Thursday, June 12, 2014

Platform.flags.shadow Does… Something?


Native elements in my <x-pizza> Polymer no longer honor styles from the main page in which they are contained. Absent any styling from within the Polymer definition, things like buttons and drop-down lists look decidedly drab:



This is not simply a question of making native elements look nice. Rather, the ability to pull in styles from the containing page are necessary so that native elements inside Polymer elements do not look out of place on the site.

My first attempts at addressing the situation yesterday did not go well. I was able to dynamically add <link> tags to the Polymer element's shadow DOM, but was unable to get the polyfills to do the right thing. The right thing in the case of CSS is to pull in the CSS from outside and inline it in the shadow DOM. Manually inserted <link> tags behave this way, but dynamically inserted tags seem to be too late for the polyfills.

Last night I had tried this in the attached() life-cycle method:
Polymer('x-pizza', {
  // ...
  attached: function() {
    var link = document.createElement('link');
    link.type = 'text/css';
    link.rel = 'stylesheet';
    link.href = '/assets/bootstrap.min.css';
    this.shadowRoot.appendChild(link);

    // Platform.ShadowCSS.addCssToDocument(link);
  },
  // ...
});
Since this seems to be added too late for the polyfills, I also tried the ready() life-cycle method. A Polymer is ready (has a shadow DOM) before it is attached (inserted into the page), so I hoped this might have an effect. It did not.

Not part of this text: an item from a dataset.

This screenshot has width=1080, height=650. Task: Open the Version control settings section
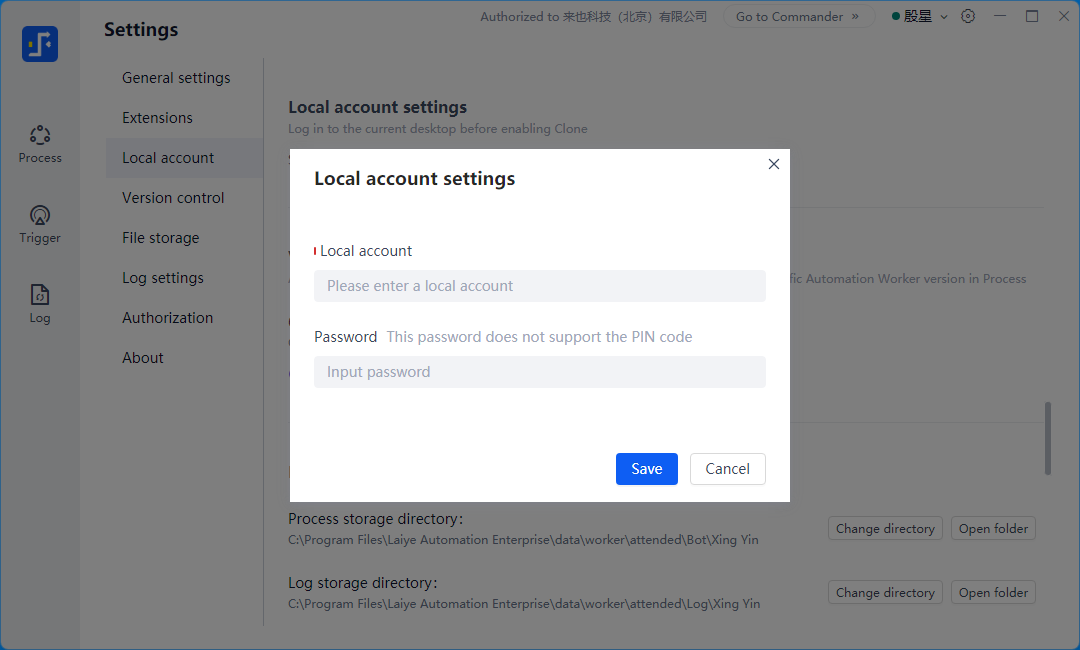click(173, 198)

The Polymer styling documentation seems to suggest that similar behaviors to what I desire are possible. Unfortunately, the referenced Platform.ShadowCSS property is not defined in the version of the polyfill platform that I have (0.3.2, which is the latest).

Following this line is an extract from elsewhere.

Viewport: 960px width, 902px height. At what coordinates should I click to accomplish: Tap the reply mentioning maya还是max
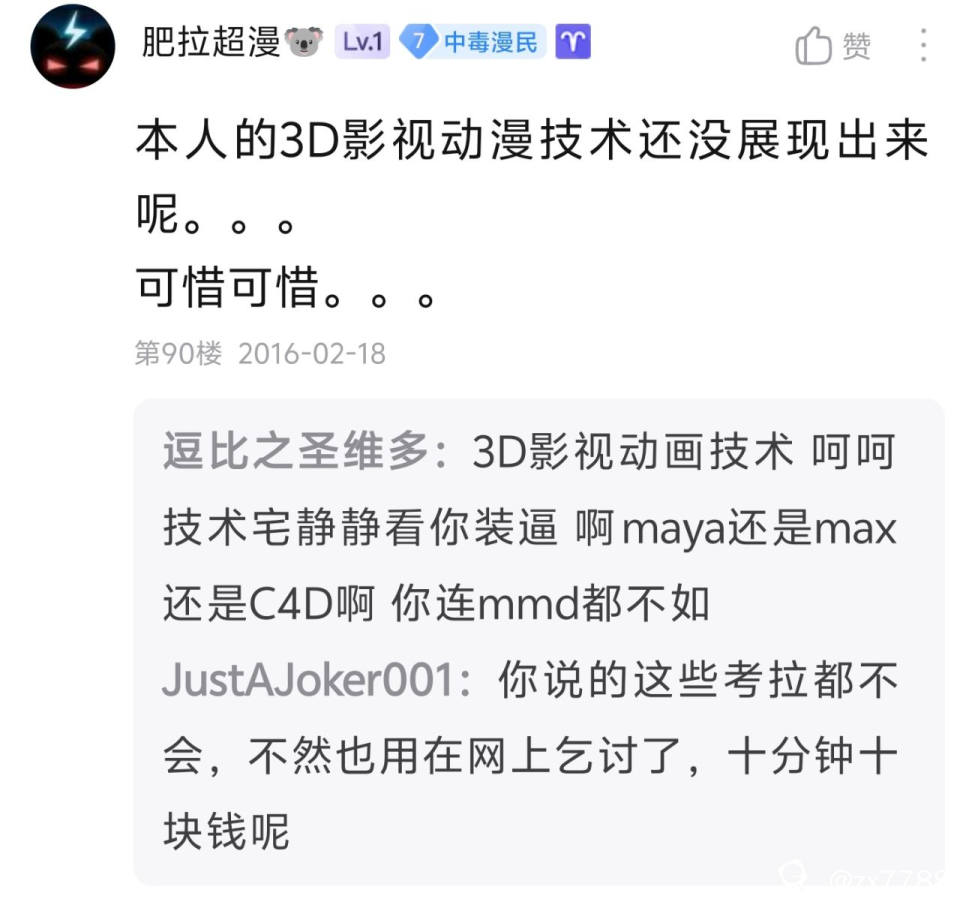(x=529, y=528)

I cannot find any obvious documentation on this, so I start digging through the Polymer code, eventually happening across the Platform.flags setting:
<!DOCTYPE html>
<html lang="en">
  <head>
    <link type="text/css" rel="stylesheet" href="assets/bootstrap.min.css">

    <!-- 1. Load Polymer before any code that touches the DOM. -->
    <script>
      Platform = {flags: {shadow: true}};
    </script>
    <script src="bower_components/platform/platform.js"></script>
    <!-- 2. Load component(s) -->
    <link rel="import" href="elements/x-pizza.html">
  </head>
  <body>
    <h1>JavaScript Pizza Builder</h1>
    <x-pizza></x-pizza>
  </body>
</html>
And, by virtue of that one setting, I get my document styles applied to my Polymer element's native elements. Even if I remove my attempts at dynamically inserting a CSS <link>, I still get my page's CSS (Bootstrap):



I am unsure what enabling Platform.flags.shadow is supposed to do, but it seems to have the weird effect of removing the Polymer element's content from the shadow DOM and inserting it directly in the page:



If Platform.flags.shadow is disabled, then I get a shadow root for my Polymer element:



I also no longer see the page styles applied to the Polymer element's native elements.

I think I need to investigate this setting a little more. I am unsure if I want to do this in the first place—it would seem as though potential users of my element would have to enable this flag. Since that could potentially break styling on other custom elements, it seems a bad idea in practice.